Eq. (14) can be written in the suggestive form \[ \boxed{ \frac{\partial(x,y)}{\partial(u,v)} = \left(\frac{\partial(u,v)}{\partial(x,y)}\right)^{-1} } \]

EXAMPLE 8 Using the Inverse Map

Integrate \(f(x,y) = xy(x^2+y^2)\) over \[ {\mathcal{D}}: -3\le x^2-y^2\le 3,\quad 1\le xy\le 4 \]

Solution There is a simple map \(F\) that goes in the wrong direction. Let \(u=x^2-y^2\) and \(v=xy\). Then our domain is defined by the inequalities \(-3\le u\le 3\) and \(1\le v \le 4\), and we can define a map from \({\mathcal{D}}\) to the rectangle \({\mathcal{R}} = [-3,3]\times [1,4]\) in the \(uv\)-plane Figure 15.77: \[ \begin{array}{rl} F: {\mathcal{D}} &\to {\mathcal{R}} \\ (x,y) &\to (x^2-y^2,xy) \end{array} \]

Figure 15.77: The map \(F\) goes in the “wrong” direction.

To convert the integral over \({\mathcal{D}}\) into an integral over the rectangle \({\mathcal{R}}\), we have to apply the Change of Variables Formula to the inverse mapping: \[ {G} = F^{-1}:{\mathcal{R}} \to {\mathcal{D}} \]
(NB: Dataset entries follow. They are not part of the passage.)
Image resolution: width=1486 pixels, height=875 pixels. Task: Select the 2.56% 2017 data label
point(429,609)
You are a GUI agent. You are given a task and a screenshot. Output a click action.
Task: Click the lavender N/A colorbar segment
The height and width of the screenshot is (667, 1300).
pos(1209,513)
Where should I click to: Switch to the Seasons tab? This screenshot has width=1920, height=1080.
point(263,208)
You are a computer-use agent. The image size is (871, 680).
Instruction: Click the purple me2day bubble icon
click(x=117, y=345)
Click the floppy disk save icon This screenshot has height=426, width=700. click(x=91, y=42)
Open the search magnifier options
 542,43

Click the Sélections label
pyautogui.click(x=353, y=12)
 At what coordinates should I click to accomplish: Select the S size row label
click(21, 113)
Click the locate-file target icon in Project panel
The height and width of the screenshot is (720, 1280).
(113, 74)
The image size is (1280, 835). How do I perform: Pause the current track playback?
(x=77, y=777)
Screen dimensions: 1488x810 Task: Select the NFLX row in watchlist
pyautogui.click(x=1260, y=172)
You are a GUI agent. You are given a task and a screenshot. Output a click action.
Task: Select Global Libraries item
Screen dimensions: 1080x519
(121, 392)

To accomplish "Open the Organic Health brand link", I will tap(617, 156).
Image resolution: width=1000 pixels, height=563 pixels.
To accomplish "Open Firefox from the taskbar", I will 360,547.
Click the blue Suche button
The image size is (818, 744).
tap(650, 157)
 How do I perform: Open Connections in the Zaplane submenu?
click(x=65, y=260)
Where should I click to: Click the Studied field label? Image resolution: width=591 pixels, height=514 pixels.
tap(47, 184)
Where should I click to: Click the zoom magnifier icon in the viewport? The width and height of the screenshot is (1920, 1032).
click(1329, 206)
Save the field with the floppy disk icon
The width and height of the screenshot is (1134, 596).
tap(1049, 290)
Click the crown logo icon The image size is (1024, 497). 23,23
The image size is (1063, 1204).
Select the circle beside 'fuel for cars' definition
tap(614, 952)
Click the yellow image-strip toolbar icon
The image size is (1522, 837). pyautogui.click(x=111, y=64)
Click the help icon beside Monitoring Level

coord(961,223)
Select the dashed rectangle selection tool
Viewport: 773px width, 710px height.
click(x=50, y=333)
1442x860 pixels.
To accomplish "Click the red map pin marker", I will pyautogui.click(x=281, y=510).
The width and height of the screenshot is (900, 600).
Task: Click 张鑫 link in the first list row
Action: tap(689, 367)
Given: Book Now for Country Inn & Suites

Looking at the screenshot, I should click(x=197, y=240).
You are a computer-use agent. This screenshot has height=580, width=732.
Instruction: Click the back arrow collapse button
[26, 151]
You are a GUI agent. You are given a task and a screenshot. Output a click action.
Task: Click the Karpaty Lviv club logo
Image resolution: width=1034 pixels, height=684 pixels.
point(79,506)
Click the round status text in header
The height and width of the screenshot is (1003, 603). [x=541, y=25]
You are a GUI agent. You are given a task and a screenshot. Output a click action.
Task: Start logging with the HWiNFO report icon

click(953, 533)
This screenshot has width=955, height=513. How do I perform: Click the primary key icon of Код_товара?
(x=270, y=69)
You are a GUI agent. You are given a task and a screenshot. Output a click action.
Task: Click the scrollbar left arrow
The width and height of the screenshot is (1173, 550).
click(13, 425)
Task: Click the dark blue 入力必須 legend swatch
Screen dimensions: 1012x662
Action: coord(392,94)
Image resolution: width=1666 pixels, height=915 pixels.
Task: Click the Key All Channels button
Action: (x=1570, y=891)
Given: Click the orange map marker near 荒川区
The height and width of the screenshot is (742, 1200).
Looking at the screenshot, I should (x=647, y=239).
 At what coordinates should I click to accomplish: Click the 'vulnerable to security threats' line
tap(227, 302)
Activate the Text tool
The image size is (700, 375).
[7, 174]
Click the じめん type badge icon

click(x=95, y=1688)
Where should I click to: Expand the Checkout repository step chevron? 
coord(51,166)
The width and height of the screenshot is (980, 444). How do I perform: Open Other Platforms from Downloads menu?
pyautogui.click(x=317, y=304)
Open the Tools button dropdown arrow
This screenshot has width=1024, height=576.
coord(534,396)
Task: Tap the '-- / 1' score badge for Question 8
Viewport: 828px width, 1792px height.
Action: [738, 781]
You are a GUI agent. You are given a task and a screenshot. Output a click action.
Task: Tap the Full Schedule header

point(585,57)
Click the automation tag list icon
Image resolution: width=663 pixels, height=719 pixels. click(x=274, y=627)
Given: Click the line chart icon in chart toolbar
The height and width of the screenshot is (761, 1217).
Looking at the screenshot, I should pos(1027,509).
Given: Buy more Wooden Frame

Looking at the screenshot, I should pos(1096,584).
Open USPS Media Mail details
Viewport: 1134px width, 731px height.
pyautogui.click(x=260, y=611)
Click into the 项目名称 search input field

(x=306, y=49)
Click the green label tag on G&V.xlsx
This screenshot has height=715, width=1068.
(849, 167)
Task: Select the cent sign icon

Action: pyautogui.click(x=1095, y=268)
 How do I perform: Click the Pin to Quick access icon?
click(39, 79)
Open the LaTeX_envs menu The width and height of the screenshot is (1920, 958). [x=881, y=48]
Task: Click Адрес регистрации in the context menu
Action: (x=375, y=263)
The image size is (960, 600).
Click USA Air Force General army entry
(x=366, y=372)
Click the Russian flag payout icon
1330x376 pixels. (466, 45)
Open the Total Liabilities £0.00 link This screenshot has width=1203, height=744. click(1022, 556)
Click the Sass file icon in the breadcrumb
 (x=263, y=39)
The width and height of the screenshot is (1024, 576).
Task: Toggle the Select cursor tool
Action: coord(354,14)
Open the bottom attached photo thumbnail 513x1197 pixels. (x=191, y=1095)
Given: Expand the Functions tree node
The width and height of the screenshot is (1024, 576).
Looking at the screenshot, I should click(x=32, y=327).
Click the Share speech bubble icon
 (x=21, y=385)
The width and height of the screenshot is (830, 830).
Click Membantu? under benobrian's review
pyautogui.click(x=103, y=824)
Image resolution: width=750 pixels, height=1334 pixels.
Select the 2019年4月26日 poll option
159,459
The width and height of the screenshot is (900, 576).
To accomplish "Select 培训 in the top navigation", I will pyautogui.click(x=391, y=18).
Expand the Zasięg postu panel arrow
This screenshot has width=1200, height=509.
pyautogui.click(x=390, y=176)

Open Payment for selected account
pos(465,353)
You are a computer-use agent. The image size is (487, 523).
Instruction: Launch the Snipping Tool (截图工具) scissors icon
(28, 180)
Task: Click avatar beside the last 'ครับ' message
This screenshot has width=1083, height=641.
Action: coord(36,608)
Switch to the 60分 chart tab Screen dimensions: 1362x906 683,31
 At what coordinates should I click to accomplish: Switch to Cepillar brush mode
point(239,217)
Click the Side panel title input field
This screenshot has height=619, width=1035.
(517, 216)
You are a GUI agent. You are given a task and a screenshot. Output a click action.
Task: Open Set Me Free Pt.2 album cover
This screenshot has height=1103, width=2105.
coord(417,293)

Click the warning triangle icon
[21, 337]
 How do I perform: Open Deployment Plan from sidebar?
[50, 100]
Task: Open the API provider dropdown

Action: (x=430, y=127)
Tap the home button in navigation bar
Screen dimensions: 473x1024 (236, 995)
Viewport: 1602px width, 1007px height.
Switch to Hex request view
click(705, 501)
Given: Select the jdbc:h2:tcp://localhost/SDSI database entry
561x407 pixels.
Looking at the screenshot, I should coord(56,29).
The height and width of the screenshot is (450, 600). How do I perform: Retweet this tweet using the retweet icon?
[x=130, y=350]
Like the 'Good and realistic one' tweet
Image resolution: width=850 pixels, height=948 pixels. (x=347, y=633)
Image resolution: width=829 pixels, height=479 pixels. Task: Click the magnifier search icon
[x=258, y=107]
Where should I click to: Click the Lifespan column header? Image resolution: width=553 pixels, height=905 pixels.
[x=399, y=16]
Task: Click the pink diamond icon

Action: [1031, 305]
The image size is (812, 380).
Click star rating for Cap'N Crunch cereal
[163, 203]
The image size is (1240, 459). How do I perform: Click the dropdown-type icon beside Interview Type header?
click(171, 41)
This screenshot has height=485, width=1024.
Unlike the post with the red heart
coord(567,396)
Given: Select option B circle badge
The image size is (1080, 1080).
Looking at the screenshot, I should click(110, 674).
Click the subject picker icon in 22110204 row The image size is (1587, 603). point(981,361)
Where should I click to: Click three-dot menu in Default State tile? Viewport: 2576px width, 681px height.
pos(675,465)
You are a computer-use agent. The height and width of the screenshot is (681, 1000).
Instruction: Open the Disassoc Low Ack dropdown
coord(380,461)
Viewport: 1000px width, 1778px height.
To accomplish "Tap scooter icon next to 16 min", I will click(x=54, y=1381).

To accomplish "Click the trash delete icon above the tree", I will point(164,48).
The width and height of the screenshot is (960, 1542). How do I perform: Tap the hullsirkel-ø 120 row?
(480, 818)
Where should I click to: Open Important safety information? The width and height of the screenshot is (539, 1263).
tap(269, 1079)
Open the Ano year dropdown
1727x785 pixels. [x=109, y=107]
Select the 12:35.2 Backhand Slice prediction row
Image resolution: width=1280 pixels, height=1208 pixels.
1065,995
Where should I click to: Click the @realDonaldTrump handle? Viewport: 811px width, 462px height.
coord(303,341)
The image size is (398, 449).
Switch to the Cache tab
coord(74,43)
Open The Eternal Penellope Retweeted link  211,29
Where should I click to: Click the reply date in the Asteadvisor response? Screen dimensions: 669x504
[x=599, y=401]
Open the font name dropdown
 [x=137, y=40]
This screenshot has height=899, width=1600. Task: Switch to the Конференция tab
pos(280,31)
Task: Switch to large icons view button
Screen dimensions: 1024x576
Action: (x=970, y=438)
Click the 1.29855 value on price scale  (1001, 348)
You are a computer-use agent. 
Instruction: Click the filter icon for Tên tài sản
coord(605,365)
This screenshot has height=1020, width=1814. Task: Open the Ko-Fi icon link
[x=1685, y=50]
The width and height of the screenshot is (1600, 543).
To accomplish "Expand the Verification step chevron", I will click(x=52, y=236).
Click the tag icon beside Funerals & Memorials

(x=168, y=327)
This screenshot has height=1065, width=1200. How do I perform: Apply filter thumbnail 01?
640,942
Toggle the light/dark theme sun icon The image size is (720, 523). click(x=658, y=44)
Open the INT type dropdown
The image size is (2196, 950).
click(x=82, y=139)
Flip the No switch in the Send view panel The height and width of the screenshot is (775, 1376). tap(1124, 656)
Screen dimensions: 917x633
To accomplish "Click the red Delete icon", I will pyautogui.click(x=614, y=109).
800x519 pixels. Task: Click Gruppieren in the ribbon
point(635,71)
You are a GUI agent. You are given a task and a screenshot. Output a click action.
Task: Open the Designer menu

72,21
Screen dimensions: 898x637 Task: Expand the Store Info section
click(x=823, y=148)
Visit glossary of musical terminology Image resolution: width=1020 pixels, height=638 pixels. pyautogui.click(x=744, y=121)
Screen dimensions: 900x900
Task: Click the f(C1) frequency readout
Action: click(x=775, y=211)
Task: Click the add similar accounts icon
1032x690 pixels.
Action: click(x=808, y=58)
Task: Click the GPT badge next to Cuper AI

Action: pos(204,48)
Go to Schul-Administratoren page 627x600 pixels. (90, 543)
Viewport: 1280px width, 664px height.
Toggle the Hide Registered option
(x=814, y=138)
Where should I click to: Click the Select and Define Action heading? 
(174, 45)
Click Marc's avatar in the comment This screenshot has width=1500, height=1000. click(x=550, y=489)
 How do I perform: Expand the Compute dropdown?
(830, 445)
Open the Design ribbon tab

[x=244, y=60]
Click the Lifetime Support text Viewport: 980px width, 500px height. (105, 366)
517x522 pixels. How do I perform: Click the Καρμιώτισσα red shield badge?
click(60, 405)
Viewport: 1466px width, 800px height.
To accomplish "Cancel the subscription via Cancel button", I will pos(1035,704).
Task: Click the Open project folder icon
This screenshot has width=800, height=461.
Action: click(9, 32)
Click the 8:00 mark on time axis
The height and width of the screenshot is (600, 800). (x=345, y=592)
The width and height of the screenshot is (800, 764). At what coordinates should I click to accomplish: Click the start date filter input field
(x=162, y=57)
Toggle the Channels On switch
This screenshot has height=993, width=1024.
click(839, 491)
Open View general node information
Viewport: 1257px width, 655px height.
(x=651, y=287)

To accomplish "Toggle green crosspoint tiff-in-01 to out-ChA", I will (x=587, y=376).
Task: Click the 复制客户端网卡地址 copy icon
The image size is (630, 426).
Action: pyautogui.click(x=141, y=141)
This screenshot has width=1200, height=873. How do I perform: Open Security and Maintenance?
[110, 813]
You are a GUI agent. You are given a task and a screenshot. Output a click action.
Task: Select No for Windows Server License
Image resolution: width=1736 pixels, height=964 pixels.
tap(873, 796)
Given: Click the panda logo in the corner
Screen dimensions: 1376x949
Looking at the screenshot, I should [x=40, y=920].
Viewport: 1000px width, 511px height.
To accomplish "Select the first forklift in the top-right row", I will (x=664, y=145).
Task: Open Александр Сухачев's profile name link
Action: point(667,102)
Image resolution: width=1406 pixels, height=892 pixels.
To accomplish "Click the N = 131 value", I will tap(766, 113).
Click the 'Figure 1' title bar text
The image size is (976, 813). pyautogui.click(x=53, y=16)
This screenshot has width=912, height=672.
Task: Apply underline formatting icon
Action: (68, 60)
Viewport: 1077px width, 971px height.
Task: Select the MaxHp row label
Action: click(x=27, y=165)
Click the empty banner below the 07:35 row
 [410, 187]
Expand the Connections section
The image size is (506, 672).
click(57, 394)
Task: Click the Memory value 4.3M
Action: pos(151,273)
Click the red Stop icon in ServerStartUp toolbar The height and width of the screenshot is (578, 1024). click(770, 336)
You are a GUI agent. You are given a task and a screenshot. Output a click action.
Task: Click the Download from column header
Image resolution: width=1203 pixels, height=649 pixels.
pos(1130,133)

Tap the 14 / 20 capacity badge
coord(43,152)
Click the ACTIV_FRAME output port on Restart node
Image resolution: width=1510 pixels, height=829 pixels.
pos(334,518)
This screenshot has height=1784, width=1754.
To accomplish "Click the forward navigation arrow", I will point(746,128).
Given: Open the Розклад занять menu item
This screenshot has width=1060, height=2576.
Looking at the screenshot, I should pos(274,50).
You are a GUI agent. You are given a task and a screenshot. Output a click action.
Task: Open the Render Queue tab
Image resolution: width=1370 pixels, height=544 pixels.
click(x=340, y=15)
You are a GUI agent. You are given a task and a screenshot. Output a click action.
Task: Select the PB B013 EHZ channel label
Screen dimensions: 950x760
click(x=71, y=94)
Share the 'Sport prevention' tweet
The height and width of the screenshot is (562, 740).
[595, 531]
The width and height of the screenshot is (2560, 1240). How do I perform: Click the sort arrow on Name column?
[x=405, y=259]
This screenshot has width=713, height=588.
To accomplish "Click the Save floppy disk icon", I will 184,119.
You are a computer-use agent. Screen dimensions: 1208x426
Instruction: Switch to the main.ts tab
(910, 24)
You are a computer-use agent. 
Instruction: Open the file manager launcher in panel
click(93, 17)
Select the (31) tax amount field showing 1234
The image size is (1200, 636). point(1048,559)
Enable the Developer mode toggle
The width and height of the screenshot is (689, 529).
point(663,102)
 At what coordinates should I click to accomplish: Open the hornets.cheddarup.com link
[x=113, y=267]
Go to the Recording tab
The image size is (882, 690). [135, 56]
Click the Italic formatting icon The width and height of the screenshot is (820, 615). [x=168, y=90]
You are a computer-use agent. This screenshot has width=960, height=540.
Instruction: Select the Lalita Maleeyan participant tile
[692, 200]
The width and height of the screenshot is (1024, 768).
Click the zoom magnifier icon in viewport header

We will see that it is not necessary to find \({G}\) explicitly. Since \(u=x^2-y^2\) and \(v=xy\), the Jacobian of \(F\) is \[ \begin{array}{rl} {\textrm{Jac}}(F)& = \left| \begin{array}{cc} \displaystyle\frac{\partial u}{\partial x} & \displaystyle\frac{\partial u}{\partial y} \\ \displaystyle\frac{\partial v}{\partial x} & \displaystyle\frac{\partial v}{\partial y} \\ \end{array} \right| = \left| \begin{array}{cc} 2x & -2y \\ y & x \\ \end{array} \right| = 2(x^2+y^2) \end{array} \]

By Eq. (14), \[ {\textrm{Jac}}({G}) = {\textrm{Jac}}(F)^{-1} = \frac1{2(x^2+y^2)} \]

Normally, the next step would be to express \(f(x,y)\) in terms of \(u\) and \(v\). We can avoid doing this in our case by observing that the Jacobian cancels with one factor of \(f(x,y)\): \[ \begin{array}{rl} \iint_{{\mathcal{D}}\,} xy(x^2+y^2) \,dx\,dy &=\iint_{{\mathcal{R}}\,} f(x(u,v), y(u,v))\,\left|{\textrm{Jac}}({G})\right|\,du\,dv \\ &= \iint_{{\mathcal{R}}\,} xy(x^2+y^2) \frac{1}{2(x^2+y^2)}\,du\,dv \\ &= \frac12 \iint_{{\mathcal{R}}\,} xy\,du\,dv \\&= \frac12 \iint_{{\mathcal{R}}\,} v\,du\,dv\qquad(\textrm{because }v=xy)\\ &= \frac12\int_{-3}^3 \int_1^4v\,dv\,du = \frac12 (6)\left(\frac124^2-\frac121^2\right) = \frac{45}2 \end{array} \]

REMINDER

\(3\times 3\)-determinants are defined in Eq. (2) of Section 12.4.